# If a spouse crosses your boundary?



## walkingwounded (May 7, 2011)

Hi

I am here for advice about getting over my husband's affair. He got very close with a friend-of-a-friend, for a few months, and whilst as far as I know they didn't sleep together or have any physical contact, I am still heartbroken at his betrayal. I have been through every emotion imagineable what feels like many times!

I am trying to arm myself with information on how to deal with the aftermath. One thing I have just been reading about on here is the difference between being controlling and setting boundaries for yourself so I hope some more seasoned posters could advise.

My husband likes to meet up with a couple of family members, for beers, about once a month, in the city, on a Saturday night. Quite often, friends will be out drinking as well and he'll go and meet up with them when family have gone home.

I know some of these friends and there's quite a mix, some married couples, some couples dating, single guys. I go along sometimes, they are all really nice, and a couple are my friends also.

Now, there is a get-together tonight. Whilst I feel fairly comfortable with him meeting these family members, I don't feel happy about him going on after to meet friends. Naturally I don't have much trust in him right now, and I worry what he might get up to, not just in case he wants to contact or see this other woman, but any other woman. Things are still very raw.

I am being mindful to show that I feel this is something that isn't permanent, that he can earn trust back, but at this point I am not ready for this situation.

He however is angry. We spoke about it earlier and initially he was caring, asking if I was OK with him going out. At that point he'd just arranged to meet family so I said yes. Later some friends texted saying they would be out so I thought it best to make it clear that whilst I felt fine about the family meet, I didn't feel comfortable or ready yet to deal with him being out in a drinking situation especially if I wasn't there.

He said was I telling him what to do? I said no, and repeated about not feeling ready for that. He got angry, saying that just as he thought we were making progress (it has only been a week!) I come out with this. Said how could he prove he could be trusted if I didn't give him the opportunity, and finished with a glare before saying he wasn't my son and walking off.

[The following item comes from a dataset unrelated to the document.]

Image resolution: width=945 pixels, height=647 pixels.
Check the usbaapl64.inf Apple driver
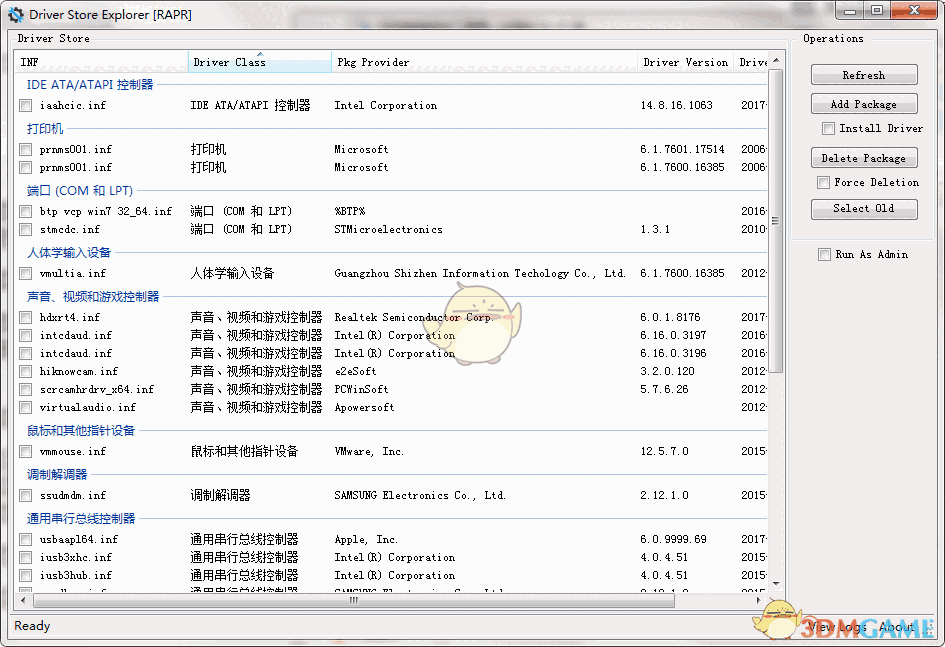click(x=24, y=539)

He's gone now to meet his family, and I have no idea if he'll go and meet friends after, this evening, and if he does, then how to handle that? I sent him a message saying he needed to understand I needed time to heal and he can't expect everything back how it was so soon after.

What do I do?


----------



## Eli-Zor (Nov 14, 2010)

It is straight forward your husband cheated, if and this is the big IF he is truly remorseful and protecting the marriage he would never place himself in a position where he can cheat again nor would he do this if it hurts you. 

How do you deal with it? Unless your husband is willing to change you must make some hard decisions, this may include you ultimately divorcing him. State your boundaries to him, if you are not together then he does no go, he willing works on the marriage, etc. If he declines or mouths you then you know where you stand. You cannot force him however you can by your actions and words turn the tables on him. I suggest even though the affair may be over you run what is called a 180, search this forum or google it, while running the 180 work on the following, go to marriagebuilders.com under questionnaires is a set of questions on meeting emotional needs, download it and give him a copy to fill in. 

His response is what will tell you what is going to happen going forward, either he is committed to you or you use the 180 and prepare for a life without him.

Do his friends know he cheated and his family if not make a point of at least telling his family he was having an affair and with whome.
_Posted via Mobile Device_


----------



## Jellybeans (Mar 8, 2011)

Boundaries work like this:

You state what it is and then have to back it up with the consequence. If not, then you aren't even respecting your own boundary.

Stating boundaries and then not having action/consequences = moot point.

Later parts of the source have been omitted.